Each entry below is to be duplicated verbatim.
== == ==
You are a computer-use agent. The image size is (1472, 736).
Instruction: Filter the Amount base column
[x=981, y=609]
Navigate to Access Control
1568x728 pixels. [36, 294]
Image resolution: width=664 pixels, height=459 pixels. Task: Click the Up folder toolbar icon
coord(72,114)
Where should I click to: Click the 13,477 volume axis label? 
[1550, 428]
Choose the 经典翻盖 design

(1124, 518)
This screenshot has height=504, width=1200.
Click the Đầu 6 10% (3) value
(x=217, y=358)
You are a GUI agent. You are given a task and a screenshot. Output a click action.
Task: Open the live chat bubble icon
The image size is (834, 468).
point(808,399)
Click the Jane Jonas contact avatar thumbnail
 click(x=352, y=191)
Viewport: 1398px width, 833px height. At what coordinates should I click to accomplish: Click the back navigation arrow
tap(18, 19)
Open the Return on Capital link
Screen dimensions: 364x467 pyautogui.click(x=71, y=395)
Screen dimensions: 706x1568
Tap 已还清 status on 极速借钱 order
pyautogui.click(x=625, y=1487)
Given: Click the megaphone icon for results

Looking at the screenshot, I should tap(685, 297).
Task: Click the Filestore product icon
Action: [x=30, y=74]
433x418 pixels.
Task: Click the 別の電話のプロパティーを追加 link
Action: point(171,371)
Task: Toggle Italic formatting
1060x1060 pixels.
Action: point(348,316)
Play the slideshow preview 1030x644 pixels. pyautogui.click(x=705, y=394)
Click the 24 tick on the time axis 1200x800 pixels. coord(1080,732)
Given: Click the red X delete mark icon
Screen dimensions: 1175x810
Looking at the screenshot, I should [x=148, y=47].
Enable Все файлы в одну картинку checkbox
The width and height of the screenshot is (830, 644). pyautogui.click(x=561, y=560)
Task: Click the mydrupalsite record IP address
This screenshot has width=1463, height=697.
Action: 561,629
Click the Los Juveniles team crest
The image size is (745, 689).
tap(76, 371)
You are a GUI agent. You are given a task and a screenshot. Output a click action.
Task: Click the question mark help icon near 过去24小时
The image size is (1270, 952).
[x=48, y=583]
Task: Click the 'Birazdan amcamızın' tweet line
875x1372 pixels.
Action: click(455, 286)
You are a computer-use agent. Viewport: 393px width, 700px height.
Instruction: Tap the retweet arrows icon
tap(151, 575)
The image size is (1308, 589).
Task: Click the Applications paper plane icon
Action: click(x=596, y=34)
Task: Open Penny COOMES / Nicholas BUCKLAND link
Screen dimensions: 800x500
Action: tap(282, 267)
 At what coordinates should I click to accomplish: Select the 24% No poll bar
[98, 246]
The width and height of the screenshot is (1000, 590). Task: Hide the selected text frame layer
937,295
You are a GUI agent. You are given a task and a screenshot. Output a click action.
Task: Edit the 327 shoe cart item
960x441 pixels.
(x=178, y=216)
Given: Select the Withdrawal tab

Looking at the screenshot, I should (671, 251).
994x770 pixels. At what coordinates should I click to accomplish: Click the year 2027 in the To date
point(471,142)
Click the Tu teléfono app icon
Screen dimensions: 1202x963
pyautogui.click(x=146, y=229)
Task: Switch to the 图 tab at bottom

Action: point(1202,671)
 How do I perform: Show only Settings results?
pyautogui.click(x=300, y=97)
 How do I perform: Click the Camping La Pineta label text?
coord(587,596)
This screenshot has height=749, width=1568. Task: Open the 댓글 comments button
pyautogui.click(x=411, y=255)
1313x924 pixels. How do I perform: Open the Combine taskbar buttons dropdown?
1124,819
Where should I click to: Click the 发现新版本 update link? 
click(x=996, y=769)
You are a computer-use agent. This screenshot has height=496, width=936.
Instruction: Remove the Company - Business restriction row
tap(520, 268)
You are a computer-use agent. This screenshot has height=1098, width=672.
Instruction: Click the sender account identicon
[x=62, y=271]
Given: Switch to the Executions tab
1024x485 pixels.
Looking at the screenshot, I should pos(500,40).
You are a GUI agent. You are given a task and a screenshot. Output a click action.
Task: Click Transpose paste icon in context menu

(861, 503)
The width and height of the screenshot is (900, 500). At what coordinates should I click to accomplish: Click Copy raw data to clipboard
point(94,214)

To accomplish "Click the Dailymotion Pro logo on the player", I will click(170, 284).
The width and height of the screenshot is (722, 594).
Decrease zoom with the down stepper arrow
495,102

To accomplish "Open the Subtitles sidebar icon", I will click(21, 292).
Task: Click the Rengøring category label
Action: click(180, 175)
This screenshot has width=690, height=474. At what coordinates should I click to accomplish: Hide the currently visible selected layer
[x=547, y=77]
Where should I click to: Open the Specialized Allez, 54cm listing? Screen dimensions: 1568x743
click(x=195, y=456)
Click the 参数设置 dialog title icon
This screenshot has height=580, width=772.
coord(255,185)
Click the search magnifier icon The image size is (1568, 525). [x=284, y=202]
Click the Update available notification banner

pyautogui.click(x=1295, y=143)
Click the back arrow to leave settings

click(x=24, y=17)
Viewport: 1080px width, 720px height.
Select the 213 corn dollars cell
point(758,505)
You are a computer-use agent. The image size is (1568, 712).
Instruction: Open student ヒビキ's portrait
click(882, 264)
== == ==
_TASK RESPONSE_
You are a computer-use agent. The image size is (1472, 736).
Instruction: Filter the Amount base column
[x=981, y=609]
Navigate to Access Control
1568x728 pixels. [36, 294]
Image resolution: width=664 pixels, height=459 pixels. Task: Click the Up folder toolbar icon
coord(72,114)
Where should I click to: Click the 13,477 volume axis label? 
[1550, 428]
Choose the 经典翻盖 design

(1124, 518)
This screenshot has height=504, width=1200.
Click the Đầu 6 10% (3) value
(x=217, y=358)
You are a GUI agent. You are given a task and a screenshot. Output a click action.
Task: Open the live chat bubble icon
The image size is (834, 468).
point(808,399)
Click the Jane Jonas contact avatar thumbnail
 click(x=352, y=191)
Viewport: 1398px width, 833px height. At what coordinates should I click to accomplish: Click the back navigation arrow
tap(18, 19)
Open the Return on Capital link
Screen dimensions: 364x467 pyautogui.click(x=71, y=395)
Screen dimensions: 706x1568
Tap 已还清 status on 极速借钱 order
pyautogui.click(x=625, y=1487)
Given: Click the megaphone icon for results

Looking at the screenshot, I should tap(685, 297).
Task: Click the Filestore product icon
Action: [x=30, y=74]
433x418 pixels.
Task: Click the 別の電話のプロパティーを追加 link
Action: point(171,371)
Task: Toggle Italic formatting
1060x1060 pixels.
Action: point(348,316)
Play the slideshow preview 1030x644 pixels. pyautogui.click(x=705, y=394)
Click the 24 tick on the time axis 1200x800 pixels. coord(1080,732)
Given: Click the red X delete mark icon
Screen dimensions: 1175x810
Looking at the screenshot, I should [x=148, y=47].
Enable Все файлы в одну картинку checkbox
The width and height of the screenshot is (830, 644). pyautogui.click(x=561, y=560)
Task: Click the mydrupalsite record IP address
This screenshot has width=1463, height=697.
Action: 561,629
Click the Los Juveniles team crest
The image size is (745, 689).
tap(76, 371)
You are a GUI agent. You are given a task and a screenshot. Output a click action.
Task: Click the question mark help icon near 过去24小时
The image size is (1270, 952).
[x=48, y=583]
Task: Click the 'Birazdan amcamızın' tweet line
875x1372 pixels.
Action: click(455, 286)
You are a computer-use agent. Viewport: 393px width, 700px height.
Instruction: Tap the retweet arrows icon
tap(151, 575)
The image size is (1308, 589).
Task: Click the Applications paper plane icon
Action: click(x=596, y=34)
Task: Open Penny COOMES / Nicholas BUCKLAND link
Screen dimensions: 800x500
Action: tap(282, 267)
 At what coordinates should I click to accomplish: Select the 24% No poll bar
[98, 246]
The width and height of the screenshot is (1000, 590). Task: Hide the selected text frame layer
937,295
You are a GUI agent. You are given a task and a screenshot. Output a click action.
Task: Edit the 327 shoe cart item
960x441 pixels.
(x=178, y=216)
Given: Select the Withdrawal tab

Looking at the screenshot, I should (671, 251).
994x770 pixels. At what coordinates should I click to accomplish: Click the year 2027 in the To date
point(471,142)
Click the Tu teléfono app icon
Screen dimensions: 1202x963
pyautogui.click(x=146, y=229)
Task: Switch to the 图 tab at bottom

Action: point(1202,671)
 How do I perform: Show only Settings results?
pyautogui.click(x=300, y=97)
 How do I perform: Click the Camping La Pineta label text?
coord(587,596)
This screenshot has height=749, width=1568. Task: Open the 댓글 comments button
pyautogui.click(x=411, y=255)
1313x924 pixels. How do I perform: Open the Combine taskbar buttons dropdown?
1124,819
Where should I click to: Click the 发现新版本 update link? 
click(x=996, y=769)
You are a computer-use agent. This screenshot has height=496, width=936.
Instruction: Remove the Company - Business restriction row
tap(520, 268)
You are a computer-use agent. This screenshot has height=1098, width=672.
Instruction: Click the sender account identicon
[x=62, y=271]
Given: Switch to the Executions tab
1024x485 pixels.
Looking at the screenshot, I should pos(500,40).
You are a GUI agent. You are given a task and a screenshot. Output a click action.
Task: Click Transpose paste icon in context menu

(861, 503)
The width and height of the screenshot is (900, 500). At what coordinates should I click to accomplish: Click Copy raw data to clipboard
point(94,214)

To accomplish "Click the Dailymotion Pro logo on the player", I will click(170, 284).
The width and height of the screenshot is (722, 594).
Decrease zoom with the down stepper arrow
495,102

To accomplish "Open the Subtitles sidebar icon", I will click(21, 292).
Task: Click the Rengøring category label
Action: click(180, 175)
This screenshot has width=690, height=474. At what coordinates should I click to accomplish: Hide the currently visible selected layer
[x=547, y=77]
Where should I click to: Open the Specialized Allez, 54cm listing? Screen dimensions: 1568x743
click(x=195, y=456)
Click the 参数设置 dialog title icon
This screenshot has height=580, width=772.
coord(255,185)
Click the search magnifier icon The image size is (1568, 525). [x=284, y=202]
Click the Update available notification banner

pyautogui.click(x=1295, y=143)
Click the back arrow to leave settings

click(x=24, y=17)
Viewport: 1080px width, 720px height.
Select the 213 corn dollars cell
point(758,505)
You are a computer-use agent. The image size is (1568, 712).
Instruction: Open student ヒビキ's portrait
click(882, 264)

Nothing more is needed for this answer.